What to produce —
Please return the lines from the one with "Task: Click the insert link icon" through the end of the listing below, word for word, with every picture left out.

Records provided —
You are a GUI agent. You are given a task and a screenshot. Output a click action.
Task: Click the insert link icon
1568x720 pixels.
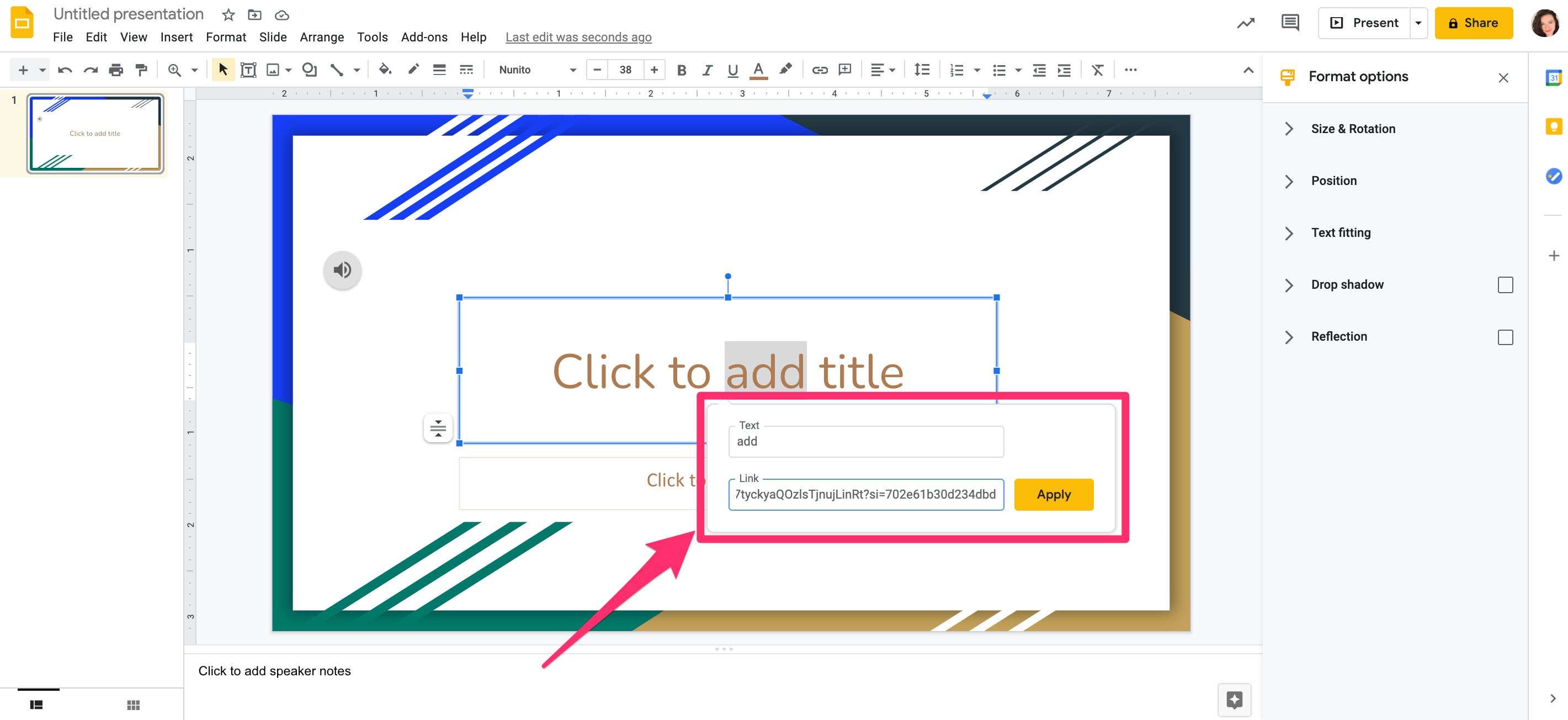click(x=817, y=69)
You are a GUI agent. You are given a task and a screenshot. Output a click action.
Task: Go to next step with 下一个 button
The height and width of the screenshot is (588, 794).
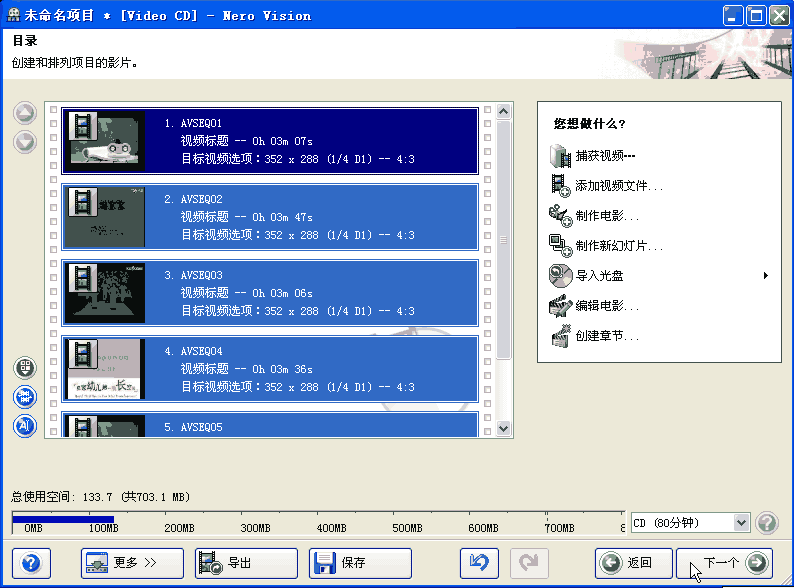pos(724,563)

Solution to the problem —
Task: Click the insert link icon
1568x720 pixels.
click(x=817, y=69)
You are a GUI agent. You are given a task and a screenshot. Output a click action.
Task: Go to next step with 下一个 button
The height and width of the screenshot is (588, 794).
pos(724,563)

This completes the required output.